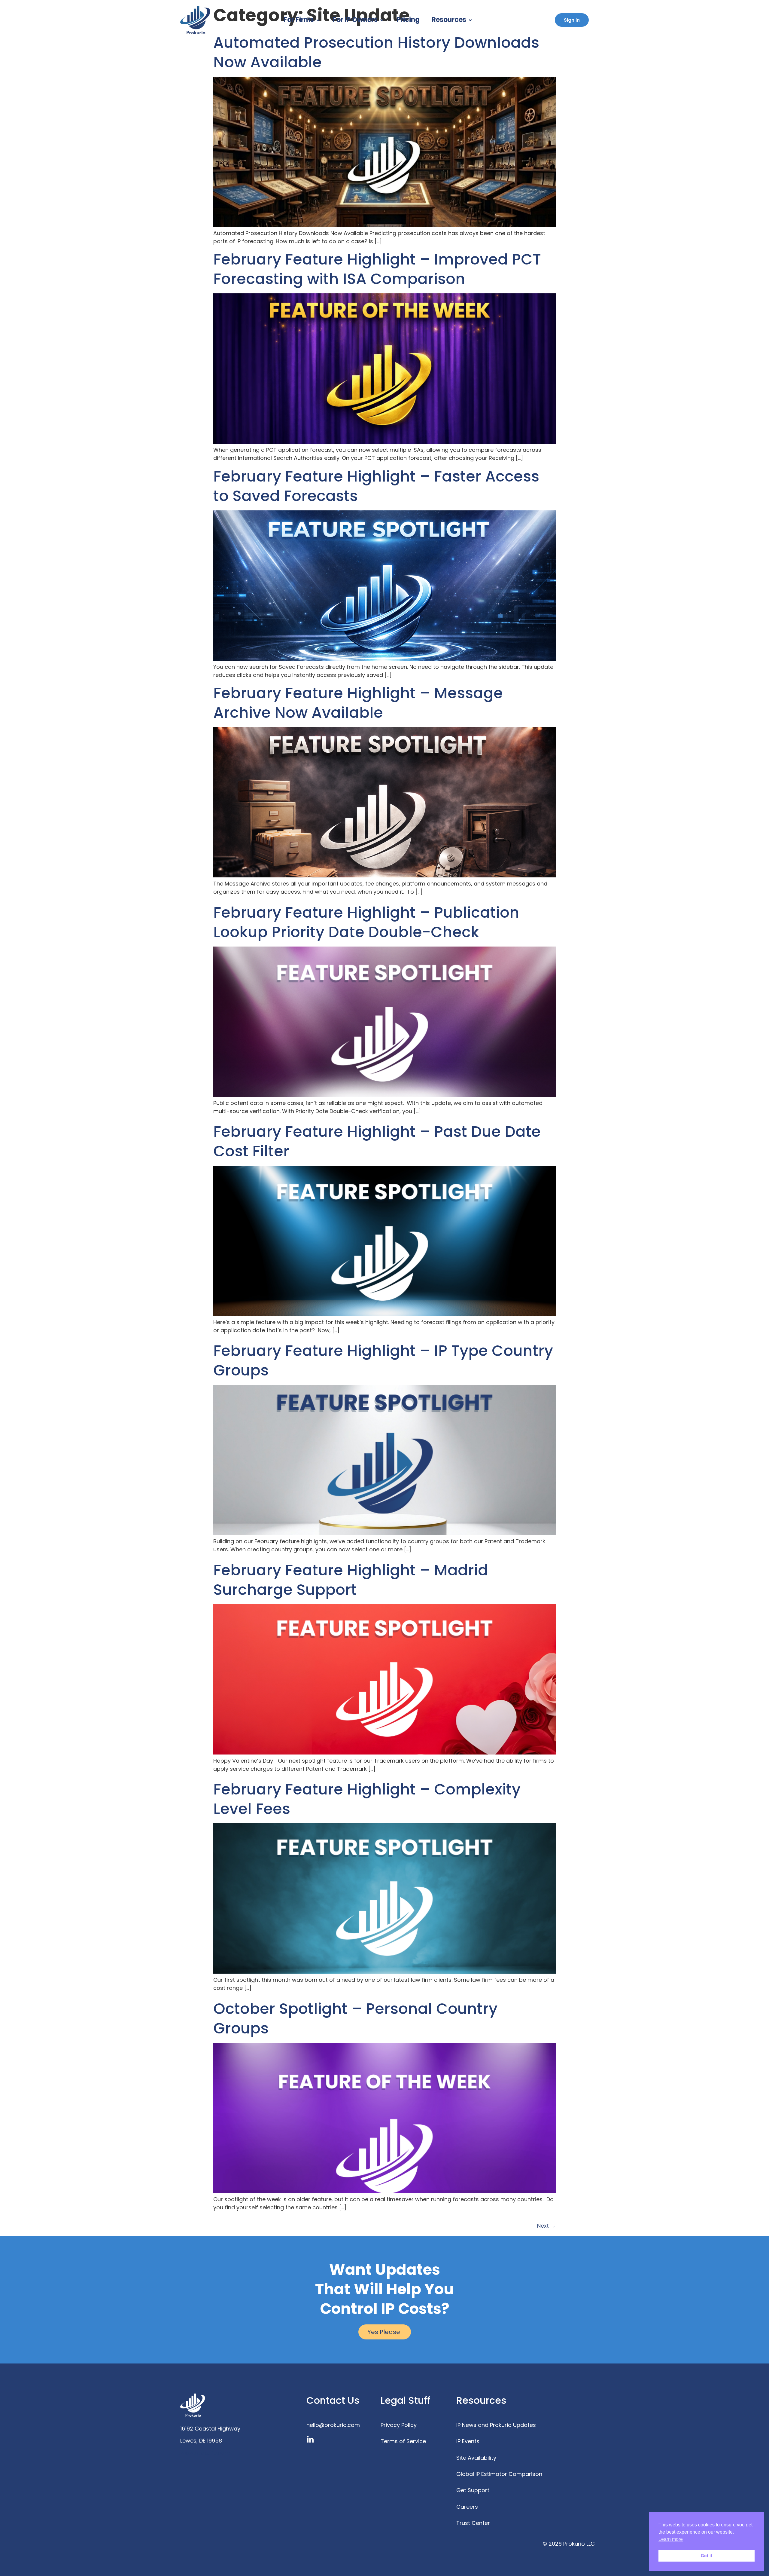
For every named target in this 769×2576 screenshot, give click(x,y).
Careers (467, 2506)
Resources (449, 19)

........

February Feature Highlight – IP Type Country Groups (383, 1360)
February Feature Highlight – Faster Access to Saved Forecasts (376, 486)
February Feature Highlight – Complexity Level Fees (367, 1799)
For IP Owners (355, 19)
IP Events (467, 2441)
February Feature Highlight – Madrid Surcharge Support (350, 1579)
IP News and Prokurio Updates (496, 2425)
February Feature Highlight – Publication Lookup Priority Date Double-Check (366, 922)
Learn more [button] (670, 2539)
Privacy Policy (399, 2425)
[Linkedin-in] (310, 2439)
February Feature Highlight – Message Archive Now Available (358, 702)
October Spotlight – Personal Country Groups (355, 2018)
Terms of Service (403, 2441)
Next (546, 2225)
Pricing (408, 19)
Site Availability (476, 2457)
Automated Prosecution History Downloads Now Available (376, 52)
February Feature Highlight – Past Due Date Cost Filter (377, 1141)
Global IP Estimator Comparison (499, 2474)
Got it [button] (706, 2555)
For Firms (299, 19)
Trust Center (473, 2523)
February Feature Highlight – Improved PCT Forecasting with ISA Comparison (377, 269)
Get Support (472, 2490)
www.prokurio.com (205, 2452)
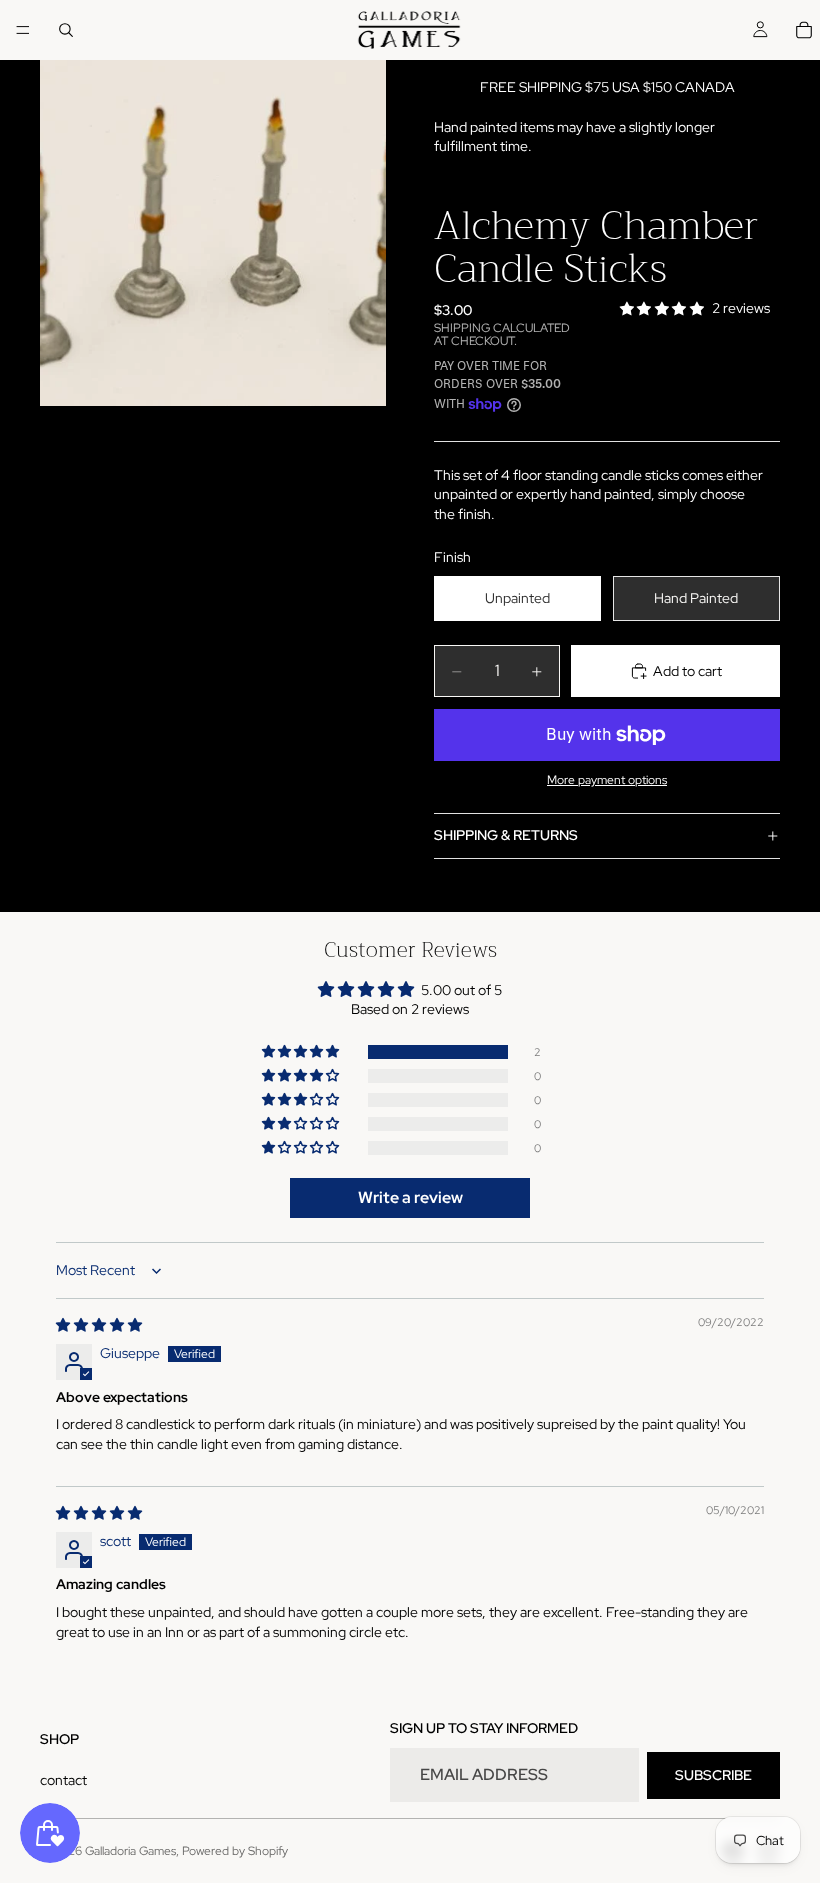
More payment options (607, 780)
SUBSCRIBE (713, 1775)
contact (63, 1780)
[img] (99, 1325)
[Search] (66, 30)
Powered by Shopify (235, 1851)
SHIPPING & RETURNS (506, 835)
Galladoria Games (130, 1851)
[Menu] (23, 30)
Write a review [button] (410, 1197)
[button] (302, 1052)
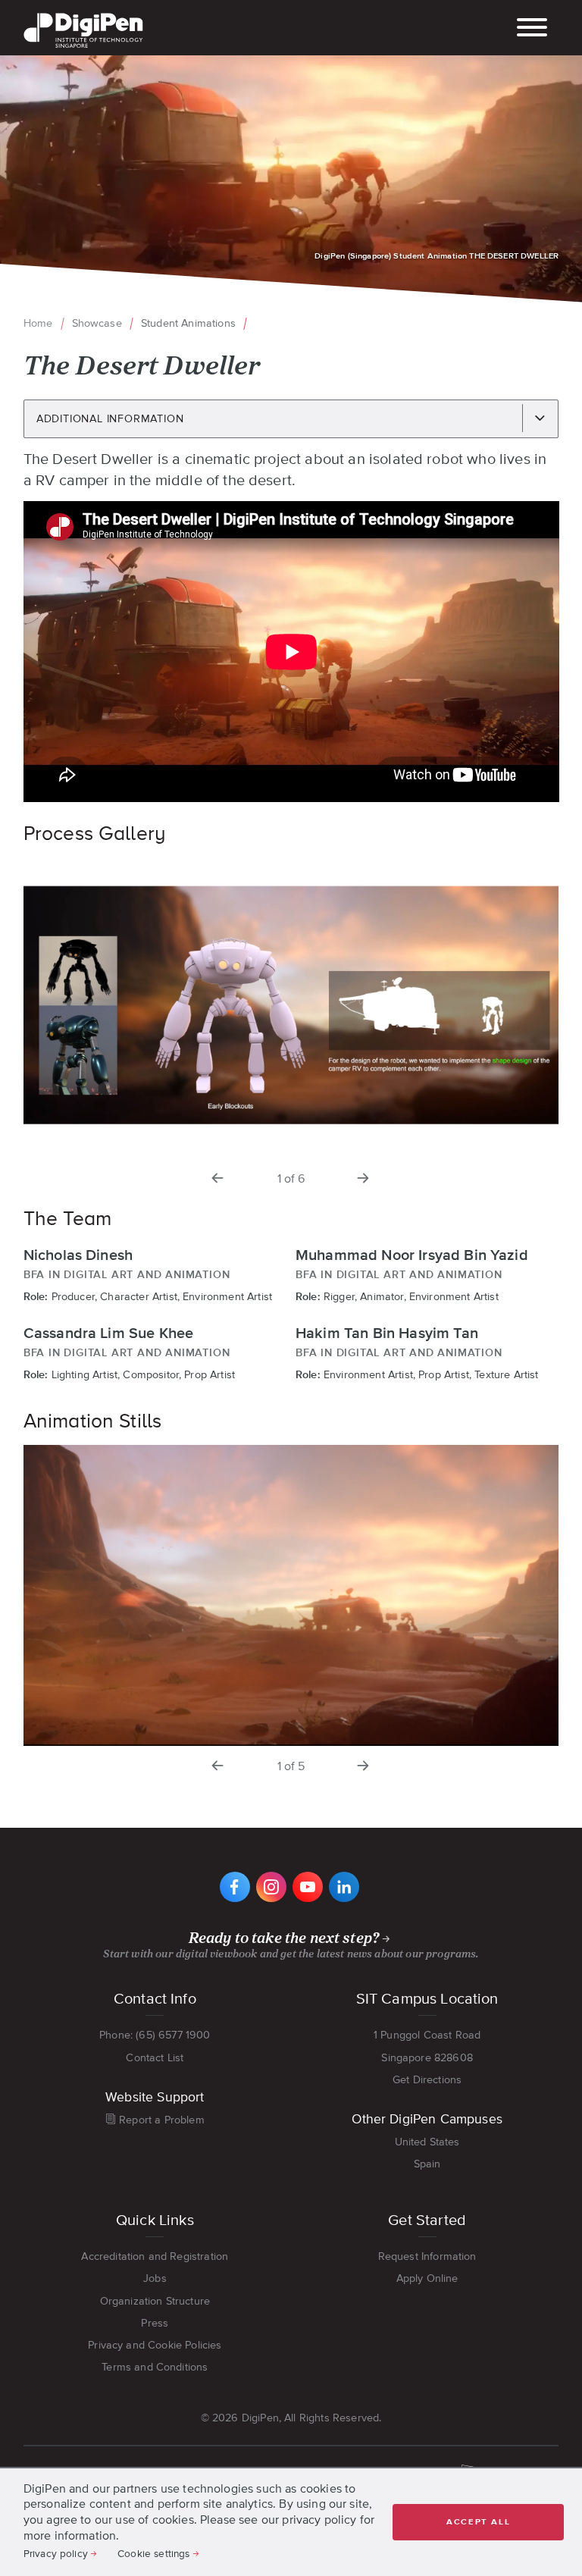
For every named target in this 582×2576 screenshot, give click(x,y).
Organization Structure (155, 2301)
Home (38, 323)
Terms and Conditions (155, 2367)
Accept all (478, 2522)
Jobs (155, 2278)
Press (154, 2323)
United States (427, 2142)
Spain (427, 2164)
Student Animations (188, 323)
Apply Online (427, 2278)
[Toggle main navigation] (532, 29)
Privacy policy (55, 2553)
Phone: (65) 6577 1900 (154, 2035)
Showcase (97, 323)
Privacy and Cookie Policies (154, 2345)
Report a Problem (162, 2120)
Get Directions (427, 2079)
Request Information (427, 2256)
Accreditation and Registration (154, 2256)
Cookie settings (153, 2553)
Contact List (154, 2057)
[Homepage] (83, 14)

........

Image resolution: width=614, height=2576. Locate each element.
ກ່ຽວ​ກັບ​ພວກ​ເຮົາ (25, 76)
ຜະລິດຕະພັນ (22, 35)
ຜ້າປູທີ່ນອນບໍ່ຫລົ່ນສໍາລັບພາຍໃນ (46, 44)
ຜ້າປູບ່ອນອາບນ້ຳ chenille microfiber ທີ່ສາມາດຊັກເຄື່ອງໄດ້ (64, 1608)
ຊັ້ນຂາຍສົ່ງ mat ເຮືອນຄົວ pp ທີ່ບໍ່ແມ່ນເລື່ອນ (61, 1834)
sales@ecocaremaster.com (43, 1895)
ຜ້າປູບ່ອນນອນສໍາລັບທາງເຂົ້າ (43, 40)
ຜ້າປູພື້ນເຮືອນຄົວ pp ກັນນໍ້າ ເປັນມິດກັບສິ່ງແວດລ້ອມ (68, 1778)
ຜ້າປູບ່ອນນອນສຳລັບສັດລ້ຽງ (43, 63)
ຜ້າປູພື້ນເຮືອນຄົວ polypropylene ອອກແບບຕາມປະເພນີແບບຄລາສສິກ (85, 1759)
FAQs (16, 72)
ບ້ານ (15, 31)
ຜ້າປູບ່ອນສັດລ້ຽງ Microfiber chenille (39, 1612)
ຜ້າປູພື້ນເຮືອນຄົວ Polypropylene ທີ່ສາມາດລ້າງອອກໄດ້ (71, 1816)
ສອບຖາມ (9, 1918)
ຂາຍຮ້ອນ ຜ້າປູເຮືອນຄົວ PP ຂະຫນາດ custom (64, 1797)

........

- **The problem**: The answer is the lines above between the line holding "Report a Problem (162, 2120)" and the line holding "[Homepage] (83, 14)", inclusive, each written out exactly, and no others.

- **Answer for the task**:
Report a Problem (162, 2120)
Get Directions (427, 2079)
Request Information (427, 2256)
Accreditation and Registration (154, 2256)
Cookie settings (153, 2553)
Contact List (154, 2057)
[Homepage] (83, 14)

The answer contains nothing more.